WRITTEN EXERCISE
Rewrite all the lines of the records below as a Markdown table with the columns n and Line, putting each line's row number in n and the line itself in Line. Leave out any blank lines.

EXCERPTED DATA
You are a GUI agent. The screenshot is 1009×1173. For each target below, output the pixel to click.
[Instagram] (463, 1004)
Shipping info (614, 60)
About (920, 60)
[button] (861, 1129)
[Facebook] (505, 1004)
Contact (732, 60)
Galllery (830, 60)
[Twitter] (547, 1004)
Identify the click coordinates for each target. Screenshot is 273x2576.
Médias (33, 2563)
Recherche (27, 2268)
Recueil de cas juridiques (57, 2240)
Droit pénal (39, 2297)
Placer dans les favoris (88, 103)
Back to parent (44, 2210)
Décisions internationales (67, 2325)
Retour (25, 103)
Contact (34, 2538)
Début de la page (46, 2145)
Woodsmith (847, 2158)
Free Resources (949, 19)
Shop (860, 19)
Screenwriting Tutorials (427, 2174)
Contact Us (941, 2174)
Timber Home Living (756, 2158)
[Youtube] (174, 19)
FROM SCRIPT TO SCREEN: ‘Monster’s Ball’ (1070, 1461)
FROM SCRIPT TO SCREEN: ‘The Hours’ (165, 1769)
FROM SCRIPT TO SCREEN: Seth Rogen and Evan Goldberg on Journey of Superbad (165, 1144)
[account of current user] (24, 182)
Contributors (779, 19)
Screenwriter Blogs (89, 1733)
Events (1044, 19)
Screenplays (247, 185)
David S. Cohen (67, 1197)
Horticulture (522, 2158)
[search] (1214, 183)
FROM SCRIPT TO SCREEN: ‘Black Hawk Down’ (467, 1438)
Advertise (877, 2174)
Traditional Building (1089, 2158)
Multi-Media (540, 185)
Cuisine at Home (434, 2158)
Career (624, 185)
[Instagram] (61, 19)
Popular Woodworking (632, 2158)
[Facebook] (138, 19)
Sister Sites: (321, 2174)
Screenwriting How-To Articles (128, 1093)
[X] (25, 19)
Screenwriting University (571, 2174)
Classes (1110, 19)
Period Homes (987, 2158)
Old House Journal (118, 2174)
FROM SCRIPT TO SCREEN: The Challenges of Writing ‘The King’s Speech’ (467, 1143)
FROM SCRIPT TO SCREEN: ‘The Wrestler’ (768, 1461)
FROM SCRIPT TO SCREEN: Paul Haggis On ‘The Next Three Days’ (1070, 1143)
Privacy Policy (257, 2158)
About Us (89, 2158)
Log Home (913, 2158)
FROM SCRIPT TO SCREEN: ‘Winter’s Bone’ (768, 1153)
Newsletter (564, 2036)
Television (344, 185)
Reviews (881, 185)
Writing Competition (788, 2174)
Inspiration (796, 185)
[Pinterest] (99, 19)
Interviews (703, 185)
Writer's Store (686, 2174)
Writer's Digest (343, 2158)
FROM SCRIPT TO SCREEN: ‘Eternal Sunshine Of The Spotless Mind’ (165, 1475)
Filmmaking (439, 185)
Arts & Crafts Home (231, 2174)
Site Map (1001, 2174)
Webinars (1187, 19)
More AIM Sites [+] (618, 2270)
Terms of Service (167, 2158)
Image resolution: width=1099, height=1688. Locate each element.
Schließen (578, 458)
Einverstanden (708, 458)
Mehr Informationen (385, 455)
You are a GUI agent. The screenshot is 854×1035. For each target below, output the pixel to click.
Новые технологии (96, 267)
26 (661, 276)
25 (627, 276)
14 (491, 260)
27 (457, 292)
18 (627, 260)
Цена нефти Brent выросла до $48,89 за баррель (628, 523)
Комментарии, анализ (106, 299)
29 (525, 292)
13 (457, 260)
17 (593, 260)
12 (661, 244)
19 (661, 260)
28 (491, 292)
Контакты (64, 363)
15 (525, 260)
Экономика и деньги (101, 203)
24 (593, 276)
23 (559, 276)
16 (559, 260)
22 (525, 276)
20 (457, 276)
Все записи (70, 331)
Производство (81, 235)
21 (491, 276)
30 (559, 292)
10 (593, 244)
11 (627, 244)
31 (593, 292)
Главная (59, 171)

FINISHED TASK
| n | Line |
|---|---|
| 1 | You are a GUI agent. The screenshot is 1009×1173. For each target below, output the pixel to click. |
| 2 | [Instagram] (463, 1004) |
| 3 | Shipping info (614, 60) |
| 4 | About (920, 60) |
| 5 | [button] (861, 1129) |
| 6 | [Facebook] (505, 1004) |
| 7 | Contact (732, 60) |
| 8 | Galllery (830, 60) |
| 9 | [Twitter] (547, 1004) |
| 10 | Identify the click coordinates for each target. Screenshot is 273x2576. |
| 11 | Médias (33, 2563) |
| 12 | Recherche (27, 2268) |
| 13 | Recueil de cas juridiques (57, 2240) |
| 14 | Droit pénal (39, 2297) |
| 15 | Placer dans les favoris (88, 103) |
| 16 | Back to parent (44, 2210) |
| 17 | Décisions internationales (67, 2325) |
| 18 | Retour (25, 103) |
| 19 | Contact (34, 2538) |
| 20 | Début de la page (46, 2145) |
| 21 | Woodsmith (847, 2158) |
| 22 | Free Resources (949, 19) |
| 23 | Shop (860, 19) |
| 24 | Screenwriting Tutorials (427, 2174) |
| 25 | Contact Us (941, 2174) |
| 26 | Timber Home Living (756, 2158) |
| 27 | [Youtube] (174, 19) |
| 28 | FROM SCRIPT TO SCREEN: ‘Monster’s Ball’ (1070, 1461) |
| 29 | FROM SCRIPT TO SCREEN: ‘The Hours’ (165, 1769) |
| 30 | FROM SCRIPT TO SCREEN: Seth Rogen and Evan Goldberg on Journey of Superbad (165, 1144) |
| 31 | [account of current user] (24, 182) |
| 32 | Contributors (779, 19) |
| 33 | Screenwriter Blogs (89, 1733) |
| 34 | Events (1044, 19) |
| 35 | Screenplays (247, 185) |
| 36 | David S. Cohen (67, 1197) |
| 37 | Horticulture (522, 2158) |
| 38 | [search] (1214, 183) |
| 39 | FROM SCRIPT TO SCREEN: ‘Black Hawk Down’ (467, 1438) |
| 40 | Advertise (877, 2174) |
| 41 | Traditional Building (1089, 2158) |
| 42 | Multi-Media (540, 185) |
| 43 | Cuisine at Home (434, 2158) |
| 44 | Career (624, 185) |
| 45 | [Instagram] (61, 19) |
| 46 | Popular Woodworking (632, 2158) |
| 47 | [Facebook] (138, 19) |
| 48 | Sister Sites: (321, 2174) |
| 49 | Screenwriting How-To Articles (128, 1093) |
| 50 | [X] (25, 19) |
| 51 | Screenwriting University (571, 2174) |
| 52 | Classes (1110, 19) |
| 53 | Period Homes (987, 2158) |
| 54 | Old House Journal (118, 2174) |
| 55 | FROM SCRIPT TO SCREEN: The Challenges of Writing ‘The King’s Speech’ (467, 1143) |
| 56 | FROM SCRIPT TO SCREEN: ‘The Wrestler’ (768, 1461) |
| 57 | FROM SCRIPT TO SCREEN: Paul Haggis On ‘The Next Three Days’ (1070, 1143) |
| 58 | Privacy Policy (257, 2158) |
| 59 | About Us (89, 2158) |
| 60 | Log Home (913, 2158) |
| 61 | FROM SCRIPT TO SCREEN: ‘Winter’s Bone’ (768, 1153) |
| 62 | Newsletter (564, 2036) |
| 63 | Television (344, 185) |
| 64 | Reviews (881, 185) |
| 65 | Writing Competition (788, 2174) |
| 66 | Inspiration (796, 185) |
| 67 | [Pinterest] (99, 19) |
| 68 | Interviews (703, 185) |
| 69 | Writer's Store (686, 2174) |
| 70 | Writer's Digest (343, 2158) |
| 71 | FROM SCRIPT TO SCREEN: ‘Eternal Sunshine Of The Spotless Mind’ (165, 1475) |
| 72 | Filmmaking (439, 185) |
| 73 | Arts & Crafts Home (231, 2174) |
| 74 | Site Map (1001, 2174) |
| 75 | Webinars (1187, 19) |
| 76 | More AIM Sites [+] (618, 2270) |
| 77 | Terms of Service (167, 2158) |
| 78 | Image resolution: width=1099, height=1688. Locate each element. |
| 79 | Schließen (578, 458) |
| 80 | Einverstanden (708, 458) |
| 81 | Mehr Informationen (385, 455) |
| 82 | You are a GUI agent. The screenshot is 854×1035. For each target below, output the pixel to click. |
| 83 | Новые технологии (96, 267) |
| 84 | 26 (661, 276) |
| 85 | 25 (627, 276) |
| 86 | 14 (491, 260) |
| 87 | 27 (457, 292) |
| 88 | 18 (627, 260) |
| 89 | Цена нефти Brent выросла до $48,89 за баррель (628, 523) |
| 90 | Комментарии, анализ (106, 299) |
| 91 | 29 (525, 292) |
| 92 | 13 (457, 260) |
| 93 | 17 (593, 260) |
| 94 | 12 (661, 244) |
| 95 | 19 (661, 260) |
| 96 | 28 (491, 292) |
| 97 | Контакты (64, 363) |
| 98 | 15 (525, 260) |
| 99 | Экономика и деньги (101, 203) |
| 100 | 24 (593, 276) |
| 101 | 23 (559, 276) |
| 102 | 16 (559, 260) |
| 103 | 22 (525, 276) |
| 104 | 20 (457, 276) |
| 105 | Все записи (70, 331) |
| 106 | Производство (81, 235) |
| 107 | 21 (491, 276) |
| 108 | 30 (559, 292) |
| 109 | 10 (593, 244) |
| 110 | 11 (627, 244) |
| 111 | 31 (593, 292) |
| 112 | Главная (59, 171) |